ARTUR RODRIGUES - FOLHA.COM


Cerca de 150 creches, dois hospitais, 115 km de corredores de ônibus, uma ponte sobre a marginal Tietê, 25 mil unidades habitacionais.

As obras fazem parte da lista de promessas do prefeito Fernando Haddad (PT) que não devem ser entregues até o fim do mandato dele neste ano, conforme levantamento feito pela Folha com base no estágio atual de execução.A gestão Haddad justifica atrasos citando a falta de repasses de verba federal, congelamento da tarifa de ônibus (em 2013) e suspensão por um ano do reajuste do IPTU.Após três anos de mandato, há obras que ainda não foram nem mesmo licitadas, muitas delas na periferia, base eleitoral do prefeito.

Um dos compromissos mais cobrados nos extremos da cidade, a construção de novas creches está muito aquém da meta. Haddad prometeu 243 unidades, mas só entregou 34 até agora e tem 57 em obras -no final do mandato, cerca de 150 ainda não devem estar prontas.

Dos 20 CEUs (Centros Educacionais Unificados), uma marca petista, só um foi entregue. Se o cronograma for cumprido, outros oito devem sair em 2016, mas em dezembro, depois das eleições.

"O que a população sente mais de uma gestão é a ausência da gestão, que pode se traduzir, por exemplo, na falta de creche, que ele [Haddad] prometeu resolver", afirma o cientista político da FGV Marco Antonio Teixeira.

Para Teixeira, a mudança do cenário econômico depois da apresentação das metas não deve sensibilizar o eleitor. "O prefeito vai ter problema sério para explicar o programa de metas."

Após os protestos de junho de 2013, Fernando Haddad voltou-se para a área da mobilidade.
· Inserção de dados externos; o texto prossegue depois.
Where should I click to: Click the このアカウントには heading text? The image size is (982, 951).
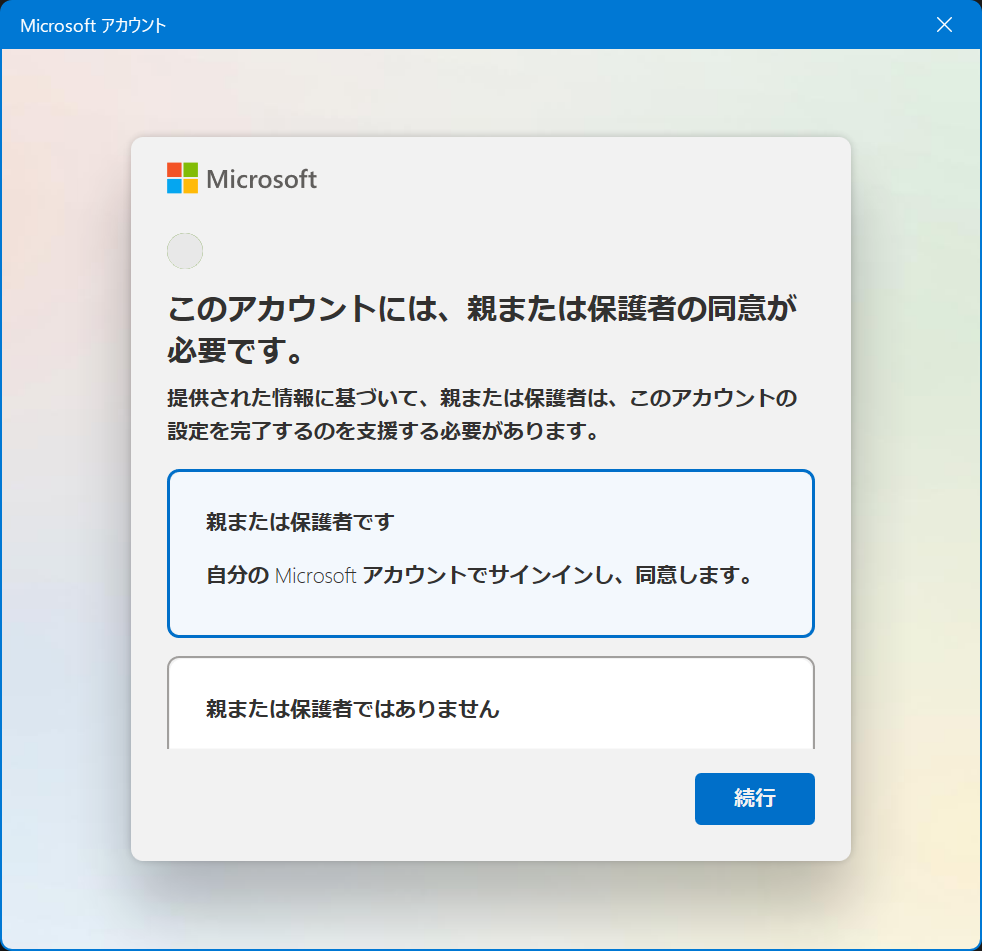point(482,329)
Houve avanços com a criação de 390 km de faixas exclusivas, mais que o dobro da meta, e ciclovias.

No entanto, não saiu do papel a absoluta maioria dos 150 km de corredores, meta mais importante da área -e alternativa mais veloz, confortável e com maior capacidade de transporte de passageiros do que as faixas exclusivas.

"Se a gente tivesse 150 km de BRTs [tipo de corredor], estaria falando em atender 1,5 milhão de clientes por dia com transporte de alta qualidade", diz o consultor em mobilidade Horácio Figueira.
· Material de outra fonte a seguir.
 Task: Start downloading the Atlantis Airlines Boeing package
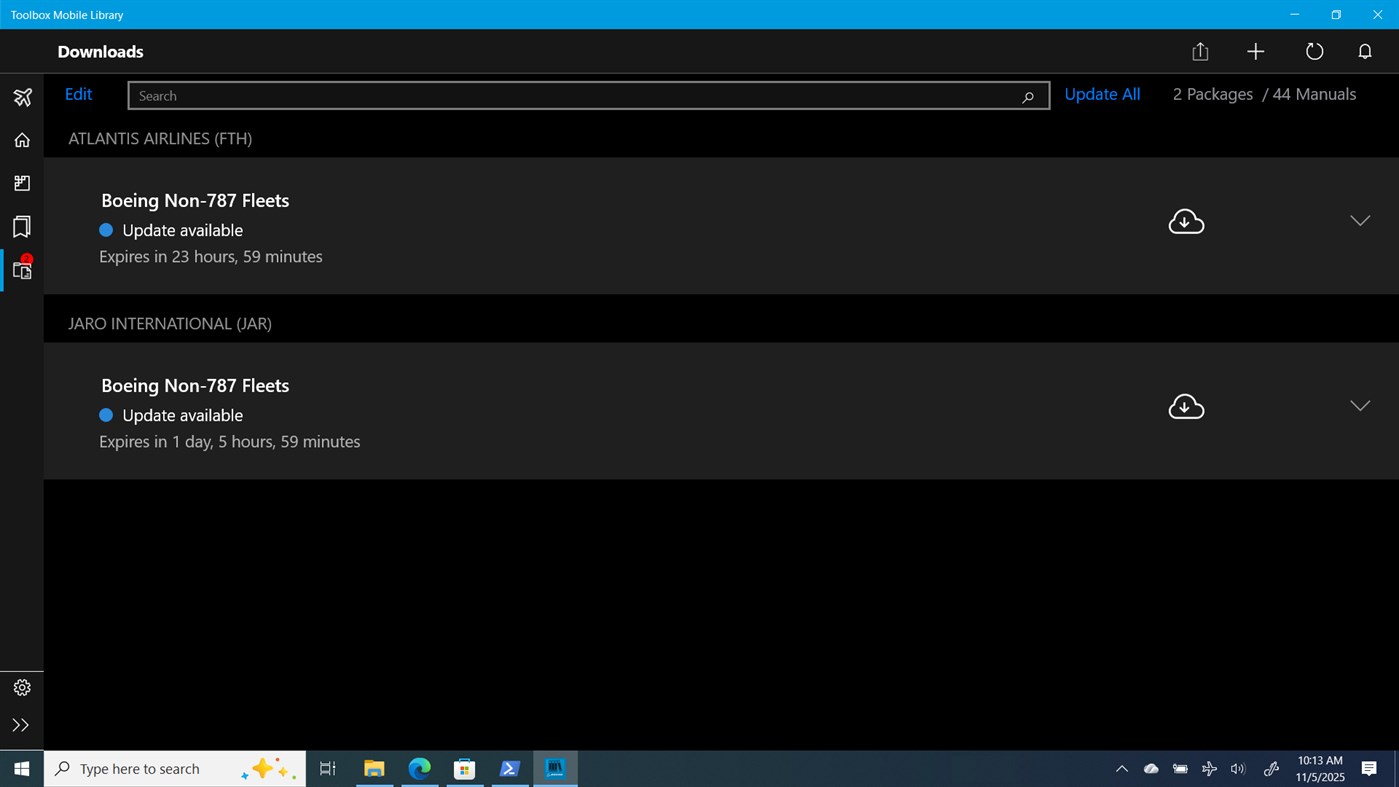coord(1186,221)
Atualmente, a prefeitura está em processo de finalização da entrega de 35 km de corredores -parte dos quais já existiam e estão sendo requalificados, como o da avenida Inajar de Souza (zona norte). As obras dos demais trechos não começaram.

Alguns atrasos se devem a licitações travadas pelo Tribunal de Contas, que é acusado pela gestão Haddad de agir politicamente em certos casos. Para Figueira, se a gestão tivesse esmiuçado eventuais obstáculos para o prosseguimento das licitações junto ao órgão, poderia ter tido menos problemas.


HABITAÇÃO

Com os cortes no programa federal Minha Casa, Minha Vida, a prefeitura não deve entregar quase metade das 55 mil unidades prometidas.

Até o momento, são 8.348, parte delas feitas por entes privados com aporte de verba municipal. Para Guilherme Boulos, coordenador do MTST (Movimento dos Trabalhadores Sem-Teto) e colunista da Folha, a prefeitura poderia ter cobrado, no caso das obras feitas pela iniciativa privada, unidades mais bem acabadas e menos afastadas do centro.

"A política habitacional acabou sendo marcada por três anos de um secretário afinado com o setor da construção [José Floriano de Azevedo Marques, do PP, substituído em novembro], que não mudou a lógica habitacional da cidade", diz. O substituto, o arquiteto João Sette Whitaker Ferreira, é mais afinado com os movimentos.

O prefeito terá mais o que mostrar na saúde, com a possibilidade de entregar dois hospitais na zona sul -há sete anos nenhum é inaugurado na cidade. Dois outros, previstos, não devem ser concluídos a tempo. A construção da maioria das UBS (Unidades Básicas de Saúde) também está atrasada.